Я думаю, никогда Денька не писал так смело, так талантливо и проникновенно. Боялся, что статьи не будут печатать у нас, договаривался с кем-то за рубежом. Кажется, за ним даже следили… А я с ужасом следила за тем, как на пути к вершине он уходит все дальше и дальше от меня и как очевидно готов жертвовать нашей эгоистической любовью ради, как ему казалось, истинного спасения человечества.
Года три мы шли вверх с ним вместе, а последние года два он уходил в свой одинокий полет, не в силах вернуть мне мое бедное сердце…
Не знаю, как было у тебя, Сотников. А у меня все это было так больно – будто стрела, долетев до цели, разрывает сердце на куски. Это и была, видно, моя цель – полюбить на свой выбор, свободно, отдать все. Сгореть, как яркий бенгальский огонь.
А я оказалась слабой, начала метаться, собиралась поехать вслед за ним, если так случится, на Запад – секретаршей, сиделкой, поломойкой, наконец… Всего сильнее терзала меня мысль, что я не просто сгорю на излете, что отнимут все самое-самое, что берегла всю жизнь, что берегла от жизни, все такое, которое нельзя никому и ни за что отдать!
Кто виноват, что именно Денька оказался моим микрокосмом – как для него микрокосмом оказалась тема, так или иначе не оставлявшая его всю жизнь?
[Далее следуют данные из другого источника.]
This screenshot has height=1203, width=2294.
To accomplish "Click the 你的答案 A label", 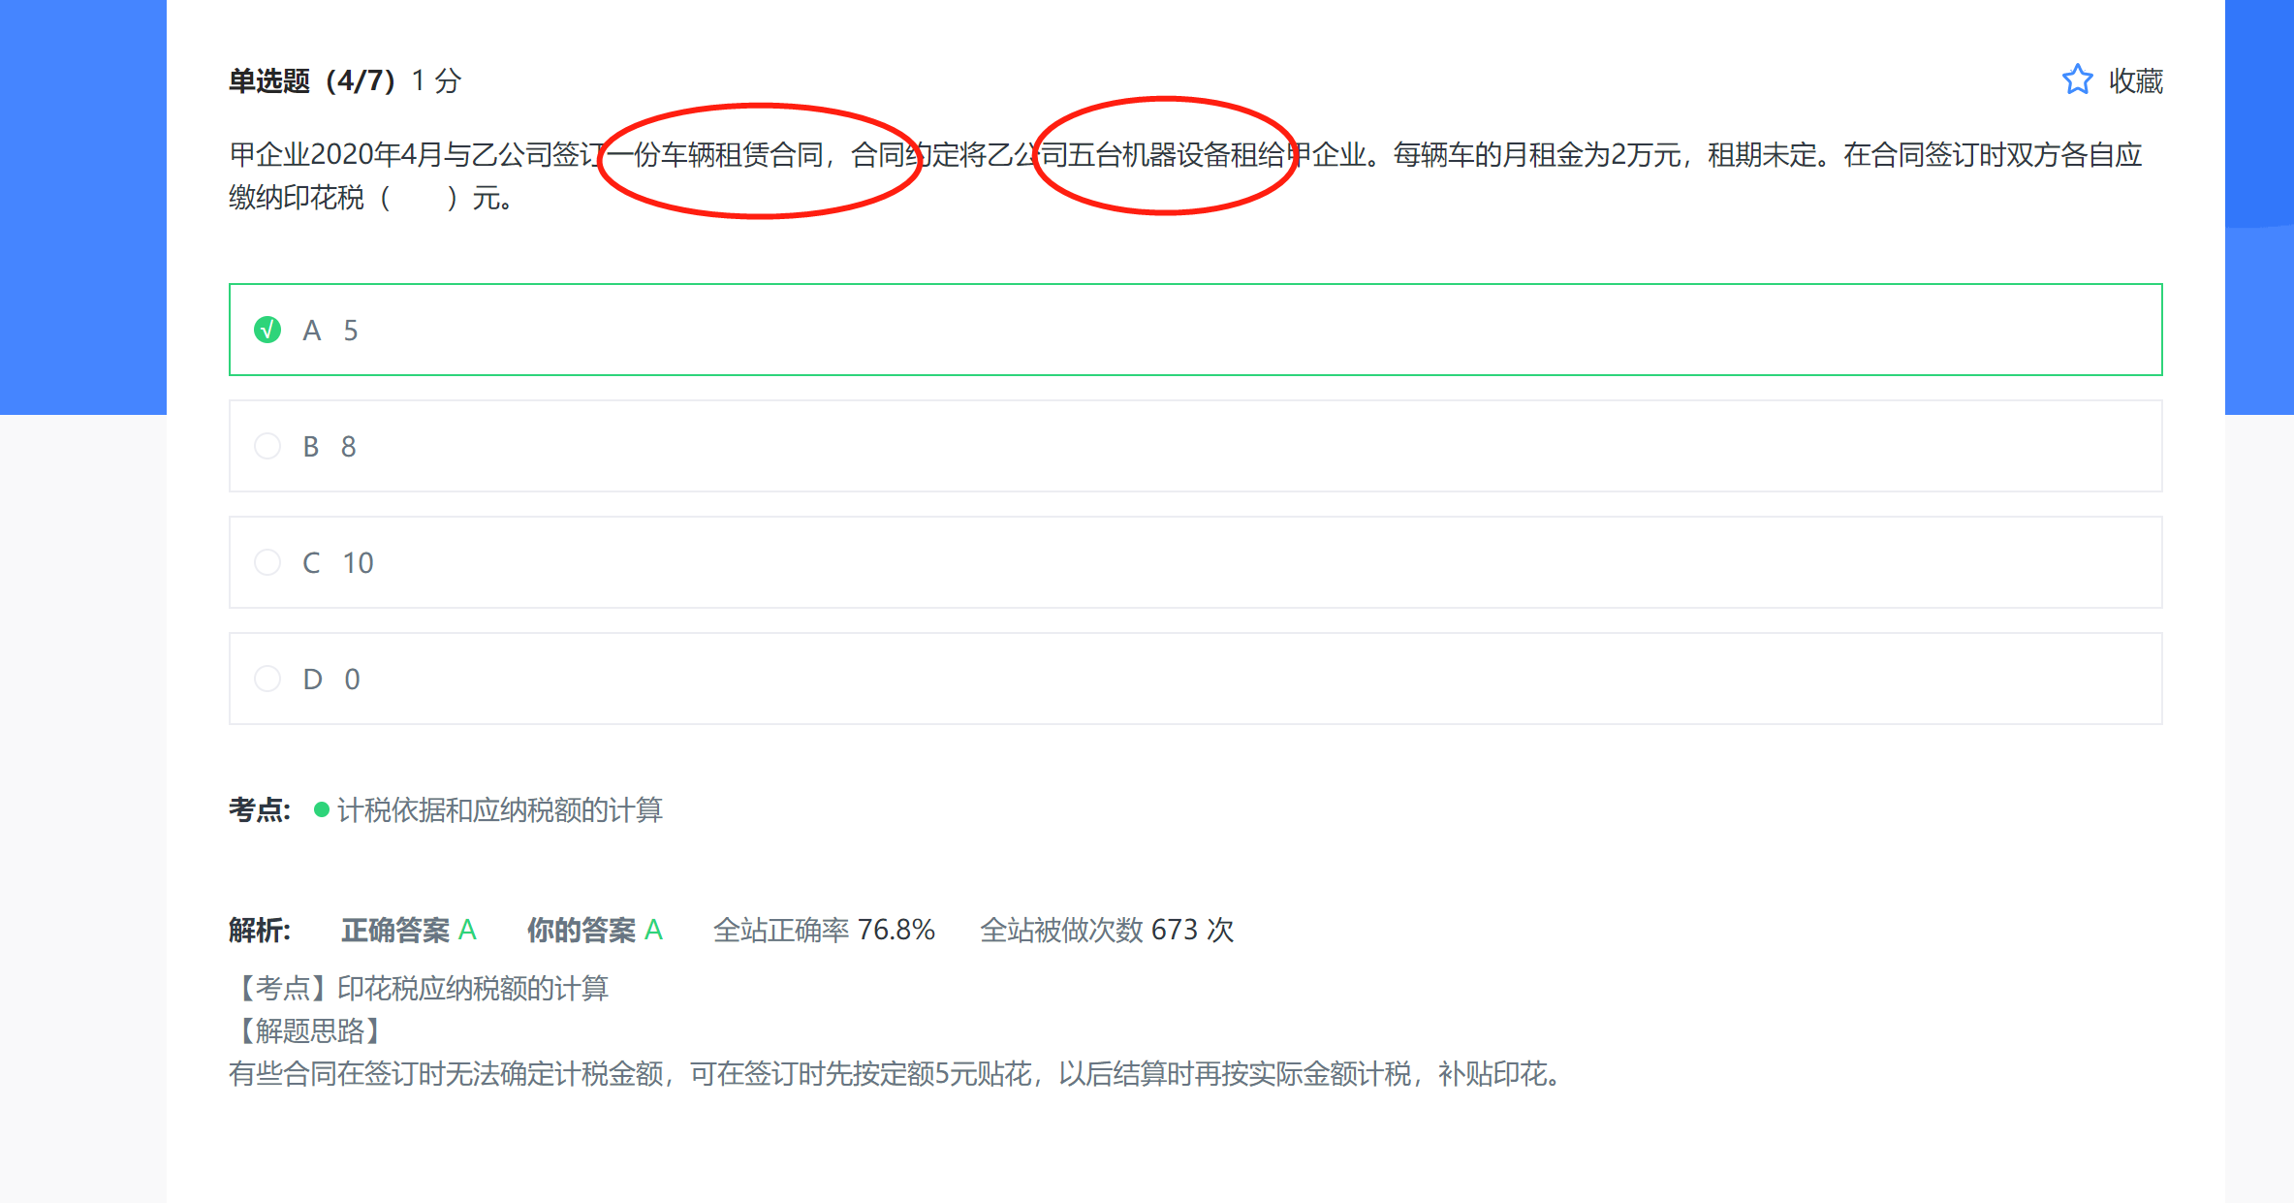I will click(594, 930).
Просто у нас не совпали цели. Понадобилась бы моя жизнь ему – отдала бы с радостью и без истерик!
Отдала бы все – и только его отдать не смогла. Лучше убить – чем отдать!
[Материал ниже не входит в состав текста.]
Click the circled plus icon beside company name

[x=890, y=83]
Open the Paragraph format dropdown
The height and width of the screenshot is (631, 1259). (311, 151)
Ах, как же ненавидел Дэна бедный оставленный Леха Пригов. Ненавидел, доставая «Осу» с твоими инициалами. Я тогда командовала им как в горячке, сама не знала, что делаю. Ненавидел, прячась за деревьями в Парке культуры в тот вечер. Шипел, что добивать «фраеришку» придется ему самому, и зачем здесь вообще эта «резиновая пукалка»?
А получилось все, как получилось. Встретились перед отъездом. Сильно выпили. Мне терять было нечего, а Дэн выпил с радости – «оттуда» пришло подтверждение, он уже видел себя не меньше чем вторым Солженицыным. И это он – «простой парняга из Губахи»! И все-таки в последнюю минуту проснулось в нем его редкое внимание к женщине. Вспомнил, что едет навсегда, принялся целовать меня, шептать нежное. Я знала: попрошу – возьмет меня с собой. И решилась уже переиграть сценарий – но судьба была настороже.